Inland from the Wash, on England’s eastern cost, crisscrossed by substantial rivers and punctuated by soaring church spires, are the low-lying, marshy and mysterious Fens. Formed by marine and freshwater flooding, and historically wealthy owing to the fertility of their soils, the Fens of Lincolnshire and Cambridgeshire are one of the most distinctive, neglected and extraordinary regions of England.
Francis Pryor has the most intimate of connections with this landscape. For some forty years he has dug its soils as a working archaeologist – making ground-breaking discoveries about the nature of prehistoric settlement in the area – and raising sheep in the flower-growing country between Spalding and Wisbech.

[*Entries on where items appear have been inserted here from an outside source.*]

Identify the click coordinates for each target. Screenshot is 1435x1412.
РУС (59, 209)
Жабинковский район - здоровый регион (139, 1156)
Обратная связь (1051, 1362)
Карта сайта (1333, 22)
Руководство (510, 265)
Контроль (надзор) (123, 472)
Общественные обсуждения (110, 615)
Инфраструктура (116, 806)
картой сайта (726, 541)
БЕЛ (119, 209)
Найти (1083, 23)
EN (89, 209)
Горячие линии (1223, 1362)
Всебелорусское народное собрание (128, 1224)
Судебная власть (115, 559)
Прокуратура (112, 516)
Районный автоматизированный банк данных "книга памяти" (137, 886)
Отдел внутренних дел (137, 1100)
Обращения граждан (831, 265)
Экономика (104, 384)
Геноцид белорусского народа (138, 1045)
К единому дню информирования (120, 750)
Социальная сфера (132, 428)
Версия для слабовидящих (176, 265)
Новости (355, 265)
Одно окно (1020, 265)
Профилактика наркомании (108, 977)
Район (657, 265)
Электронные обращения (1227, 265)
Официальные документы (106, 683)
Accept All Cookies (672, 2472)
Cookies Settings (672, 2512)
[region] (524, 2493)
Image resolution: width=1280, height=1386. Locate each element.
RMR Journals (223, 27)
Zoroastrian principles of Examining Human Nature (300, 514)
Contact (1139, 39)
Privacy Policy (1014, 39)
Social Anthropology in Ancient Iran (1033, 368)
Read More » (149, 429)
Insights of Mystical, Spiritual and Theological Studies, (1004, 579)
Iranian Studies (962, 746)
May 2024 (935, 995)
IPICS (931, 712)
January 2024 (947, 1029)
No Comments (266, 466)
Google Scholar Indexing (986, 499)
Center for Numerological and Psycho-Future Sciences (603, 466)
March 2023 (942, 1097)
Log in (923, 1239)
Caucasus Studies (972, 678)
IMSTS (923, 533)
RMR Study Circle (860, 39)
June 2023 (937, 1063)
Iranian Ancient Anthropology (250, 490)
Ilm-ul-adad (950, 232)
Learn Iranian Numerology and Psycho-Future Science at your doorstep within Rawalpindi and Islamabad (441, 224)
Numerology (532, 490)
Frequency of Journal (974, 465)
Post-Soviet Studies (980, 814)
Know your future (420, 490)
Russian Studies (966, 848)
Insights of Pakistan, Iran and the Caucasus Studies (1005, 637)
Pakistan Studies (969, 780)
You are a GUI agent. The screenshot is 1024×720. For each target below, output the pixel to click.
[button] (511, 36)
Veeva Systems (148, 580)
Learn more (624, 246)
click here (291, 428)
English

In The Fens, he counterpoints the history of the Fenland landscape and its transformation – from Bronze age field systems to Iron Age hillforts; from the rise of prosperous towns such as King’s Lynn, Ely and Cambridge to the ambitious drainage projects that created the Old and New Bedford Rivers – with the story of his own discovery of it as an archaeologist.
Affectionate, richly informative and deftly executed, The Fens weaves together strands of archaeology, history and personal experience into a satisfying narrative portrait of a complex and threatened landscape.
'An immersive journey through the landscape, saturated with local history and personal insight ... It will inspire you to explore the locations on foot' Country Walking. 'A wonderful journey into the history and archaeology of an East Anglian landscape' Eastern Daily Press Norfolk. '[Francis Pryor] interweaves his own personal experiences, the graft and grime of the dig and lyrical evocations of place, offering a unique portrait of a sometimes neglected but remarkable area of England' Countryside. 'Literally hands-on history - a deeply felt discovery of half a million underestimated acres from Lincolnshire to Suffolk ... The Fens retains much of its brooding, enigmatic character and those who wish to understand its unique importance can now call on an articulate and avuncular guide' Country Life. 'A heartfelt love story to the fens: a testament to their deep past as well as a concern for their ecological future' BBC Countryfile. 'Pryor always writes well and entertainingly, and in The Fens he has created what should become one of his most lasting works, a personal, archaeological celebration of a region where he has family roots and where he conducted a lifetime's fieldwork' British Archaeology. 'An elegant account of a region that, as [Francis Pryor] puts it, "has inhabited my soul"' History Revealed. '[Francis Pryor's] enthusiasm is infectious, whether he's glimpsing Ely cathedral from a train, coming across John Clare's grave or counting the bricks of Tattershall Castle' Spectator. 'A fascinating account of a complex landscape by archaeologist Francis Pryor who has dug and worked its soil for almost 40 years. Weaving together strands of archaeology, history and personal experience, he paints an intimate portrait of the East of England's marshy and mysterious Fens' East Anglian Daily Times. 'Francis Pryor traces the area's history and his own relationship with it, which stretches back more than 40 years' Radio Times.